After completing a mission to deploy a space weather satellite on a million-mile voyage, the rocket was abandoned in high orbit seven years ago.

“It’s been dead for a long time, merely obeying the laws of gravity.”

It has joined the millions of other bits of space junk – machinery left in orbit after missions were completed with insufficient energy to return to Earth.

“Over the decades there have been maybe 50 large objects that we’ve totally lost track of. This may have happened a bunch of times before, we just didn’t notice. This would be the first confirmed case,” Prof McDowell says.

Journalist Eric Berger of the space website Ars Technica and data analyst Bill Gray of his blog both predicted the Falcon 9’s disaster.

The collision is scheduled for March 4th, with the rocket exploding as it makes contact.

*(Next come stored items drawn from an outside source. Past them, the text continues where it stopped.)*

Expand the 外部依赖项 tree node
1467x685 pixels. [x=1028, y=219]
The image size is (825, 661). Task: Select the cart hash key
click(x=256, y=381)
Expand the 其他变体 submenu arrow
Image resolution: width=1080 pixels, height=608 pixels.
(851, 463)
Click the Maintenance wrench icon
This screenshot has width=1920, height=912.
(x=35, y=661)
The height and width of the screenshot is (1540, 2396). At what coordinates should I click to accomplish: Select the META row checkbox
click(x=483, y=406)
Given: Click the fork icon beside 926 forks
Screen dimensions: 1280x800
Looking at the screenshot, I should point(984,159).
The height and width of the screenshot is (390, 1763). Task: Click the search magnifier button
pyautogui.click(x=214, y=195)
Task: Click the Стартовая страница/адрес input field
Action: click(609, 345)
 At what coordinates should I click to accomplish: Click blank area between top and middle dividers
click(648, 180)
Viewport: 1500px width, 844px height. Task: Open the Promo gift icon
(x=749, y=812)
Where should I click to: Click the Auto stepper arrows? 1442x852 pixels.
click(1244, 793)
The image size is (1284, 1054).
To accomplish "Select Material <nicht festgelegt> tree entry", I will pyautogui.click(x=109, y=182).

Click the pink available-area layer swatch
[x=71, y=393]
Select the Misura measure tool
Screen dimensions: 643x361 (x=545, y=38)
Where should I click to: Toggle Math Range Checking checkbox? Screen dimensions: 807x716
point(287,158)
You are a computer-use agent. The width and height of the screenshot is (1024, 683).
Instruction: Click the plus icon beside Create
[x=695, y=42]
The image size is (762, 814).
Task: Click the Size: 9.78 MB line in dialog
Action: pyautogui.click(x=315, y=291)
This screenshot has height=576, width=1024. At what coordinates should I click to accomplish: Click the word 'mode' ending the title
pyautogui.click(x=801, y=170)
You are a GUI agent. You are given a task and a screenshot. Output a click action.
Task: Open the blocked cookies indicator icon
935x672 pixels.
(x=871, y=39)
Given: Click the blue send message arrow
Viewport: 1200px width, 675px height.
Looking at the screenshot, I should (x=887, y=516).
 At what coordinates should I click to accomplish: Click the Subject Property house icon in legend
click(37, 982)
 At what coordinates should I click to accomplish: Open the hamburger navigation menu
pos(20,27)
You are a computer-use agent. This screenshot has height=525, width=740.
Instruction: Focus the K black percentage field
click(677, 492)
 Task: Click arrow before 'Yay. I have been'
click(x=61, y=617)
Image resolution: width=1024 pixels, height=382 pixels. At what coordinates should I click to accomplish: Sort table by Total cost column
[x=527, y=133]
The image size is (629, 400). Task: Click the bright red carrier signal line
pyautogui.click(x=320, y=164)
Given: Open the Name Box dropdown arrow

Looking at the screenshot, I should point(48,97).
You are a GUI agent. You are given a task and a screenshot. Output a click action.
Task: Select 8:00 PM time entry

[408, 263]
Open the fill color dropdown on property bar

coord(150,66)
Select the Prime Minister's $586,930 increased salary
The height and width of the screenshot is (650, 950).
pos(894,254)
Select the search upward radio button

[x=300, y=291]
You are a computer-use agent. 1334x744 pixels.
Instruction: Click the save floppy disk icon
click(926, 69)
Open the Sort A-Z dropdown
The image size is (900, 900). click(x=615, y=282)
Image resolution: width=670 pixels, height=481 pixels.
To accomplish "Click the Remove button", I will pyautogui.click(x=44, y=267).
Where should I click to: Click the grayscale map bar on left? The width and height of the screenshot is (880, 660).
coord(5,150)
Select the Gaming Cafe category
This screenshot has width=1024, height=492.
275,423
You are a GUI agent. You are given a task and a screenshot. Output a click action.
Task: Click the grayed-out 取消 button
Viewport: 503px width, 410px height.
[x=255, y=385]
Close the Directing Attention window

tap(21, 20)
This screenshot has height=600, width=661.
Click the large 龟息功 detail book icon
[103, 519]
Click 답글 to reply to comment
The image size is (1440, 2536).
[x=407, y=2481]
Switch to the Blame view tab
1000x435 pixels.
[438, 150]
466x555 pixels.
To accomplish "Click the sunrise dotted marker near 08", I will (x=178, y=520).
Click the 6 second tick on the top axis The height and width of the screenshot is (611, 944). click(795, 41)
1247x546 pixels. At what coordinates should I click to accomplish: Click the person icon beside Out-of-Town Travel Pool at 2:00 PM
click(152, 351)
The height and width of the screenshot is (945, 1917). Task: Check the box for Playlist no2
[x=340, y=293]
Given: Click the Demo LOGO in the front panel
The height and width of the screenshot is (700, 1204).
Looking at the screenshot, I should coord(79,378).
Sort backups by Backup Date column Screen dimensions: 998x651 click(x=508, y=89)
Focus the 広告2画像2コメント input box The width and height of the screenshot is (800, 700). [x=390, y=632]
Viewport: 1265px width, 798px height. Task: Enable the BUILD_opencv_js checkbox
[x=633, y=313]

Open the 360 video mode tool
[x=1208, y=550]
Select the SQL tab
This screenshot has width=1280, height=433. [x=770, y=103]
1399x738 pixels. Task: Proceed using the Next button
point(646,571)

“It’s essentially a four-tonne metal tank with a rocket engine mounted on top. So, if you imagine hurling that at a rock at 5,000 miles per hour, it won’t be happy “According to Professor McDowell.

On the Moon’s surface, it will produce a small artificial crater.

According to Bill Gray, who utilizes software to track near-Earth space objects, it flew close to Earth on January 5th. According to him, it will most likely hit the Moon’s far side on March 4th.

Prof. McDowell and other astronomers conducted an experiment in 2009, crashing a similar-sized rocket into the Moon. Sensors collected evidence of the collision so that the crater could be studied.

Prof McDowell says why this means scientists are unlikely to learn anything new from the incident.

He goes on to say that while there are no immediate implications to space junk permitted to drift and collide, there may be in the future.

“We’d like to know what’s out there if there are cities and bases on the Moon in the future. It’s much easier to become organised when there’s slow traffic in the place than it is when there’s a problem.”

What will happen between now and the 4th of March? The rocket, on the other hand, will continue to follow the rules of gravity as it travels through space before colliding with the Moon.